This document describes several command-line interface (CLI) commands, as well as other troubleshooting techniques, that can help troubleshoot hard disk drive (HDD) issues. The best method for troubleshooting HDD issues is to use the LEDs, GUI, BIOS, LSI Option ROM / MegaRaid GUI, and logs. However, these options are not always available. In this case, you can use the CLI.
There are no specific requirements for this document.
This document is not restricted to specific software and hardware versions.
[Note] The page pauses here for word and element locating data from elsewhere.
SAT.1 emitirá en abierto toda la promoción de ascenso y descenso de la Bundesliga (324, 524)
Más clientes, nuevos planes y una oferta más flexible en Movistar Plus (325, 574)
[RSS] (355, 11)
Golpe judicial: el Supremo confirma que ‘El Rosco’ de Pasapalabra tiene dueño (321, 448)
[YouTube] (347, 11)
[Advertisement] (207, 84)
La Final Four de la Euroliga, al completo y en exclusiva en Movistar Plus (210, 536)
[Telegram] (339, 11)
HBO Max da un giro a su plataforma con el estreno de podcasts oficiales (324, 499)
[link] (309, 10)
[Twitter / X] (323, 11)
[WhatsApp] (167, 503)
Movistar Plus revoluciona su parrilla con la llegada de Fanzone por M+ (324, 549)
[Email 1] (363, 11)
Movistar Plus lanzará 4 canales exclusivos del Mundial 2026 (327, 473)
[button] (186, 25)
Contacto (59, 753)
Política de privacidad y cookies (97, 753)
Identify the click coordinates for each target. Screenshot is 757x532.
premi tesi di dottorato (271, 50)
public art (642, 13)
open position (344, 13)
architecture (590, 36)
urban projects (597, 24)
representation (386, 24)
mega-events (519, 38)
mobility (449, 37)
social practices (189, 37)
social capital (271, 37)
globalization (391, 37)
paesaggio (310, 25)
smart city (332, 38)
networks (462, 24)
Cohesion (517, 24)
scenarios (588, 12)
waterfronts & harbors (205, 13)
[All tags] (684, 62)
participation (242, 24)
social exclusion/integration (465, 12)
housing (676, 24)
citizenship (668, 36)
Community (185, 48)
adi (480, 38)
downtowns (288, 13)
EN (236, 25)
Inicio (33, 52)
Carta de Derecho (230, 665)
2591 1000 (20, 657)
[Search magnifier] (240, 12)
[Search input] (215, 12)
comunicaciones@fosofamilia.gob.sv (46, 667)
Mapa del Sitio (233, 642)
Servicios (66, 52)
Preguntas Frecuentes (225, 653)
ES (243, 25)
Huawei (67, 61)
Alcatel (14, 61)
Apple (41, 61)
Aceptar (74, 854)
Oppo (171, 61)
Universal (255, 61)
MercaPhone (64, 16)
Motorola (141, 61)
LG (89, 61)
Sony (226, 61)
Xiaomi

The information in this document was created from the devices in a specific lab environment. All of the devices used in this document started with a cleared (default) configuration. If your network is live, make sure that you understand the potential impact of any command.
Refer to Cisco Technical Tips Conventions for more information on document conventions.
Note: Some of the commands listed in this document depend on if you have an LSI MegaRaid controller as not all of them are supported by the 1064/1068e LSI controllers.
Enter the show pci-adapter command in order to view the product name. This example shows an LSI 1064e adapter.
ucs-c2xx-m1 /chassis #show pci-adapter Slot Vendor ID Device ID SubVendor ID SubDevice ID Product Name ---- --------- --------- ------------ ------------ ------------------------ M 0x1000 0x0056 0x152d 0x896d Cisco LSI 1064E Mezzan...
Enter the show hdd command in order to view the status of the HDDs.
ucs-c2xx-m1 /chassis #show hdd Name Status -------------------- -------------------- HDD_01_STATUS present HDD_02_STATUS absent HDD_03_STATUS absent HDD_04_STATUS absent
Enter the show virtual-drive command in order to view the status of the virtual drives. This command is useful since it does not require you to shut down the server and enter the BIOS to view the information.
ucs-c210-m2/chassis #scope storageadapter SLOT-5 ucs-c210-m2/chassis/storageadapter #show virtual-drive Virtual Drive Status Name Size RAID Level -------------- ------------------ ---------------------- --------- ---------- 0 Optimal 139236 MB RAID 1 1 Degraded 974652 MB RAID 5
Enter the show physical-drive command in order to view the status of the physical drives.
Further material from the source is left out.